I feel like she’s taken an interesting article and flushed it in the preceding several fawning paragraphs.
August 06, 2018 at 02:34PM

Goop wanted Goop magazine to be like the Goop website in another way: to allow the Goop family of doctors and healers to go unchallenged in their recommendations via the kinds of Q. and A.s published, and that just didn’t pass Condé Nast standards. Those standards require traditional backup for scientific claims, like double-blind, peer-reviewed studies.  

Nice that they come right out and say it.
August 06, 2018 at 03:42PM

I thought about my children, one of whom plays the flute, but unwillingly, and therefore won’t practice. Yes, I thought about my children, only one of whom might shake your hand while the other would sooner spit on it, though they will both reliably do an elaborate orchestration of armpit farting while I’m trying to hear myself think. I thought of my mother and father, and an earlier conversation I had with my sisters that day about where to arrange our parents in a room for one of our kids’ bar mitzvahs so that they wouldn’t interact, so raw still are the wounds 35 years after their divorce.  

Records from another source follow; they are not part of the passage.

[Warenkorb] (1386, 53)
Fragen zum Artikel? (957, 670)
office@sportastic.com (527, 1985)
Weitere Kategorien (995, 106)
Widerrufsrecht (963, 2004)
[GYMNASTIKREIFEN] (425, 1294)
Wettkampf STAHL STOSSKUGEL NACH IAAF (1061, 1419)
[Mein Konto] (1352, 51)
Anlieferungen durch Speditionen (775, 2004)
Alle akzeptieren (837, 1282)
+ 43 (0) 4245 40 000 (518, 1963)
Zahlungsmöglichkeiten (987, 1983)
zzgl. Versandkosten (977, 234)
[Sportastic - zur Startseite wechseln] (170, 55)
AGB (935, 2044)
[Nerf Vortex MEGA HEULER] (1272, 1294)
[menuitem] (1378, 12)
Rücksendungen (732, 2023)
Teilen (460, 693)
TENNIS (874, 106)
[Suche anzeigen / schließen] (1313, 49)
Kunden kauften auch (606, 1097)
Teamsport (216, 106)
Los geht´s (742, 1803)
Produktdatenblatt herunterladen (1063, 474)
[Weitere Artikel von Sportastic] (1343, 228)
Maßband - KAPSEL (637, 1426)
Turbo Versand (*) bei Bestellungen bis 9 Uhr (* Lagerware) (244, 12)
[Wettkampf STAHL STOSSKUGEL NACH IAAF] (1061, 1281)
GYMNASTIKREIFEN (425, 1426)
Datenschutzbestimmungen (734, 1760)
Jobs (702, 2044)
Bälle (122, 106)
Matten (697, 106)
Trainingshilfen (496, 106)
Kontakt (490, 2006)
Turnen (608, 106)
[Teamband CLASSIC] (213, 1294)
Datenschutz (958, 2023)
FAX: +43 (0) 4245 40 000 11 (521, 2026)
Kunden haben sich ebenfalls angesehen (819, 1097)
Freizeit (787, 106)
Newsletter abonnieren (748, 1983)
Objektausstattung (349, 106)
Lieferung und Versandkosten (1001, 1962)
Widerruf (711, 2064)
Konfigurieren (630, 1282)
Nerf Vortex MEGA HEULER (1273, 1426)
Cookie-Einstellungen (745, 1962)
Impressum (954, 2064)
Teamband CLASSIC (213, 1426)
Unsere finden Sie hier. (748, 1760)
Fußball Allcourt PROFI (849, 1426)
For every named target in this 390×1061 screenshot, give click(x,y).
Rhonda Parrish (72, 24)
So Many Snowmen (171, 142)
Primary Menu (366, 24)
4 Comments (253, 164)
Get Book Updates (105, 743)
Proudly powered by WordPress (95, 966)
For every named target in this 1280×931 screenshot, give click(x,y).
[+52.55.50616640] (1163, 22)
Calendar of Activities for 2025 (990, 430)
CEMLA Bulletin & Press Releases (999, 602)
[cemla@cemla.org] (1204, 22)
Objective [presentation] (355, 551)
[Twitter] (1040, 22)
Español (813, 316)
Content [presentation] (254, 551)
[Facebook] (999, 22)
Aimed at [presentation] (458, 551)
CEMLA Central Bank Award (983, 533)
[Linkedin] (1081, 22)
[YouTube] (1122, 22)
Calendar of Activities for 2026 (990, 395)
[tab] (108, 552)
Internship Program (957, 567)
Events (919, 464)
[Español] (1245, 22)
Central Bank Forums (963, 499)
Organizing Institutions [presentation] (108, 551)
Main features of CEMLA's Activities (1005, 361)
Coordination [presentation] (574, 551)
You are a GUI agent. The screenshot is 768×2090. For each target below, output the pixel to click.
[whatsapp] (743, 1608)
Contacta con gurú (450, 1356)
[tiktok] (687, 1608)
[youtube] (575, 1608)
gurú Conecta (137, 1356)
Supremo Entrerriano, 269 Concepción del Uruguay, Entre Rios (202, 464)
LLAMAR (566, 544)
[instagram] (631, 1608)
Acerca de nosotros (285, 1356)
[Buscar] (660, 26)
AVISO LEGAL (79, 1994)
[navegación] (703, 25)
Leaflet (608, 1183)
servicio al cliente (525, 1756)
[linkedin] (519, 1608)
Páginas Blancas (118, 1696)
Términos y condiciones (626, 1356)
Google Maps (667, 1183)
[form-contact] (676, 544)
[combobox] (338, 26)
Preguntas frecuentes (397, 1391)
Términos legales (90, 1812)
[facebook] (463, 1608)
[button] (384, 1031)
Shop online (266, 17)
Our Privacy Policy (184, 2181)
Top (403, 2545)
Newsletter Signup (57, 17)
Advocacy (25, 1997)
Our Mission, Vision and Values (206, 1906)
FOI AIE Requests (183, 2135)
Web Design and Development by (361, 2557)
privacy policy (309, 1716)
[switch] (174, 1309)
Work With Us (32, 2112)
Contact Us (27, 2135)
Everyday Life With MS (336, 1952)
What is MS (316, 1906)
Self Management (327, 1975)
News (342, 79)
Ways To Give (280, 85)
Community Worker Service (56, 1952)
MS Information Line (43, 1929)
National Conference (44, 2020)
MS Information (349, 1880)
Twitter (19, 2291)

No mention of the difference between how we act at home with family versus with strangers. She’s set up a false dichotomy to accentuate a point that’s probably not worth making. Or if she wants to make a point it should be this one that I’ve just highlighted. If course she’s feeling inadequate. I’ll bet G. P. does too, particularly after the writer leaves and she doesn’t have to put her best face on.
August 06, 2018 at 03:46PM

After a few too many cultural firestorms, and with investors to think about, G.P. made some changes. Goop has hired a lawyer to vet all claims on the site. It hired an editor away from Condé Nast to run the magazine. It hired a man with a Ph.D. in nutritional science, and a director of science and research who is a former Stanford professor. And in September, Goop, sigh, is hiring a full-time fact-checker. G.P. chose to see it as “necessary growing pain.”  

But only to protect investors… Not customers that they’ve been duping all along.
August 06, 2018 at 03:52PM

I once went to an internist twice, complaining of preternatural exhaustion, only to be told that I was depressed and sent home. On the third visit, she begrudgingly took my blood and called me later to even more begrudgingly apologize and tell me I had a surprising case of mononucleosis. I know women who’ve been dismissed by their doctors for being lazy and careless and depressed and downright crazy. Was it any wonder that they would start to   

Sample size of one in an anecdote is just rubbish.
August 06, 2018 at 03:54PM

I heard a rumor that she  

Don’t these types of things happen to EVERY celebrity?
August 06, 2018 at 03:58PM

People think they want celebrities to speak honestly, but we’re not really that happy when they do.  

Definition of celebrity: one who is coddled and rarely said no to.